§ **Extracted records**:
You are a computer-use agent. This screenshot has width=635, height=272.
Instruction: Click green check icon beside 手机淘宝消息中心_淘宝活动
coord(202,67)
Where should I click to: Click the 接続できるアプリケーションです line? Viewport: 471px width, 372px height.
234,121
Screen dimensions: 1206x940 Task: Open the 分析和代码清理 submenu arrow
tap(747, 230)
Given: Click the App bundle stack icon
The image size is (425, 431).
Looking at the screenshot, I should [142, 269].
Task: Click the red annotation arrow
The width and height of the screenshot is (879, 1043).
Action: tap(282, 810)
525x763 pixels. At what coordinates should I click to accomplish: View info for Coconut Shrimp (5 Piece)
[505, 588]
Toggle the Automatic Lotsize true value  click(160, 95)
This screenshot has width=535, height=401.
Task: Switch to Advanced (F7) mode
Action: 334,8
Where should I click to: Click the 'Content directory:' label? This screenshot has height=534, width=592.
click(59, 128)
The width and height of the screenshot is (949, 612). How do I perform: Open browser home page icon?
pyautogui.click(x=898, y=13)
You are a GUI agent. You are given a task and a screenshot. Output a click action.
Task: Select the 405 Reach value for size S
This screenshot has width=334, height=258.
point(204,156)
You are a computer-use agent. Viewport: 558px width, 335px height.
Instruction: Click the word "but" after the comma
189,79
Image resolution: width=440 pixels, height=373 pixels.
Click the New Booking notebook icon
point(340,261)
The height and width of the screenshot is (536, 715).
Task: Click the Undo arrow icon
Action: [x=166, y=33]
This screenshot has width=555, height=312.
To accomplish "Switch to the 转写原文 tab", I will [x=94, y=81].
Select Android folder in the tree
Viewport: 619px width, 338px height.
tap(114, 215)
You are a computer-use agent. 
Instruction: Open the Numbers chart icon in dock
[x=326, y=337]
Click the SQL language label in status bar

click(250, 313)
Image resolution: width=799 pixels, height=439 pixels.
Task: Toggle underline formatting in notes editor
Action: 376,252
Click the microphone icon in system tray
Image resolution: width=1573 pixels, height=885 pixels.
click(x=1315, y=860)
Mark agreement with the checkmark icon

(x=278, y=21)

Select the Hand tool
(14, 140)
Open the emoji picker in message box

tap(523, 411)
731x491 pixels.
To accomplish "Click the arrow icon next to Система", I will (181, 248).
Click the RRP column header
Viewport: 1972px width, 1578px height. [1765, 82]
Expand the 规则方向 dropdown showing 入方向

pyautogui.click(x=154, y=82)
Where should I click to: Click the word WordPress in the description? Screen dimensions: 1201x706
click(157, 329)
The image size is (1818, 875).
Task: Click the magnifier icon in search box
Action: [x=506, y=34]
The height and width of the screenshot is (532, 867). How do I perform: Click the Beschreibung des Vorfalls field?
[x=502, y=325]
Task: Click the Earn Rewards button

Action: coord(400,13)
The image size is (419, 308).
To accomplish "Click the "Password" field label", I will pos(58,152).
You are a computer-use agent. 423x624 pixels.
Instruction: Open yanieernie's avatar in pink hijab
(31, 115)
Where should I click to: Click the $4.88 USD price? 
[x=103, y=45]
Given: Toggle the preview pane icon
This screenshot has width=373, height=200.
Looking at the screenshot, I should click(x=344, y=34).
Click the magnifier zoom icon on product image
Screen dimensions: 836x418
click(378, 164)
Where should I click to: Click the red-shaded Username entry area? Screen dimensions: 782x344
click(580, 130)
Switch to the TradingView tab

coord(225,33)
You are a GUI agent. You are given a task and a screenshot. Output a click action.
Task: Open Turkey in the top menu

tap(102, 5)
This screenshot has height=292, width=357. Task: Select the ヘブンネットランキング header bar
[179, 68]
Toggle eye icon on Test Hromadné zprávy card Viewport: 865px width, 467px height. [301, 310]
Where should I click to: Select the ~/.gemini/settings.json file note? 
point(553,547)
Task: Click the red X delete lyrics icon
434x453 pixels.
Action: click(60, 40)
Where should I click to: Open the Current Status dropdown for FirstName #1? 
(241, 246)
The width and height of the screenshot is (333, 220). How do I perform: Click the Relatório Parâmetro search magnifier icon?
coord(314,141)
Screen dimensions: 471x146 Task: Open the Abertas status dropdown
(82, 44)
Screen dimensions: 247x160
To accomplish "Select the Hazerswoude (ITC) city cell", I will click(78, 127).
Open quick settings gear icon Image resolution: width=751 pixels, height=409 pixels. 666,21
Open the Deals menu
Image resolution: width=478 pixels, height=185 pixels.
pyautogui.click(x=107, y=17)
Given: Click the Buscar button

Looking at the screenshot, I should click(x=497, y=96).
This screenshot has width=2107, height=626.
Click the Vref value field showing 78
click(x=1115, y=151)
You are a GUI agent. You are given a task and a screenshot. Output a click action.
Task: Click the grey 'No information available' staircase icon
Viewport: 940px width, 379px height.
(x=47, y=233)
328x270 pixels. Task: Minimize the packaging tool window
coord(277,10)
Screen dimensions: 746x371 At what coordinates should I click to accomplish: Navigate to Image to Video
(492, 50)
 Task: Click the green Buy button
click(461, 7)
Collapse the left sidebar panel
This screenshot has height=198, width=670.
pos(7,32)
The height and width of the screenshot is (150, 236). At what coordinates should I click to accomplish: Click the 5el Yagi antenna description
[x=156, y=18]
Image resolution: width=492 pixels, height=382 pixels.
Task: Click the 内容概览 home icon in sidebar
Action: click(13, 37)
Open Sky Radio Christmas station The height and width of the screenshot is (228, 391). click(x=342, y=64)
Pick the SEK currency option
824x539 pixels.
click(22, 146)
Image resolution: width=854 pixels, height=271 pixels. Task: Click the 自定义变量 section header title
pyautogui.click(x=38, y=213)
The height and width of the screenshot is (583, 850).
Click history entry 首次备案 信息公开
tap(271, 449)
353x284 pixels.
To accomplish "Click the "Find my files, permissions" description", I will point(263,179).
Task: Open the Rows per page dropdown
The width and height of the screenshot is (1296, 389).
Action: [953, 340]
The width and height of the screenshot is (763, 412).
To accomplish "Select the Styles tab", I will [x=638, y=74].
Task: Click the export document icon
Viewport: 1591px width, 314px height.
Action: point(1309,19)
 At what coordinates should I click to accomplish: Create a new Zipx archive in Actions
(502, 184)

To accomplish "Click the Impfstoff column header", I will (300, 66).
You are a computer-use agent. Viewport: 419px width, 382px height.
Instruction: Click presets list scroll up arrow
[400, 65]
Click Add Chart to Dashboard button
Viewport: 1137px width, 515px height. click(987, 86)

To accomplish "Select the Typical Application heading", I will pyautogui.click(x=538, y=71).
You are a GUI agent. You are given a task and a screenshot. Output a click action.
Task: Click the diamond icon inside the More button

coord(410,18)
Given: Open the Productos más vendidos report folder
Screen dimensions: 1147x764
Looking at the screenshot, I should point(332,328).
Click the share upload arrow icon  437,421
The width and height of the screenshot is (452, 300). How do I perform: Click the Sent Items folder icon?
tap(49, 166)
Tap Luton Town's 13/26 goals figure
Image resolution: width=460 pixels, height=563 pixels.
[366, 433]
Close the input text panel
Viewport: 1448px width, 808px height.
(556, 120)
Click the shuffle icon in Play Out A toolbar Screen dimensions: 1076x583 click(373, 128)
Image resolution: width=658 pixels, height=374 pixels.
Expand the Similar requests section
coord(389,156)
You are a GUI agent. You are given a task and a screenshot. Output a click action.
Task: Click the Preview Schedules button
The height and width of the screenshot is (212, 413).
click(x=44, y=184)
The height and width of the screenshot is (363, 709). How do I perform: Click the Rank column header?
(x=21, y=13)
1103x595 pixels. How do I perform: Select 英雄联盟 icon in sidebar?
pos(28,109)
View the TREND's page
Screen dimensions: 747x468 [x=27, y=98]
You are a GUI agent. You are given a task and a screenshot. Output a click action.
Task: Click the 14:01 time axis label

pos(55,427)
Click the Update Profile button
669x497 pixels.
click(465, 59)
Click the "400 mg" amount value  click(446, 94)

§ **ABOUT THIS EXERCISE**: Copy out the lines of the data where the word "will" can be found.

§ **COMPLETED EXERCISE**:
To accomplish "Switch to the 转写原文 tab", I will [x=94, y=81].
To accomplish "Click the arrow icon next to Система", I will (181, 248).
To accomplish "Click the "Password" field label", I will pos(58,152).
To accomplish "Select the Hazerswoude (ITC) city cell", I will click(78, 127).
To accomplish "Click the "Find my files, permissions" description", I will point(263,179).
To accomplish "Select the Styles tab", I will [x=638, y=74].
To accomplish "Click the Impfstoff column header", I will (300, 66).
To accomplish "Select the Typical Application heading", I will pyautogui.click(x=538, y=71).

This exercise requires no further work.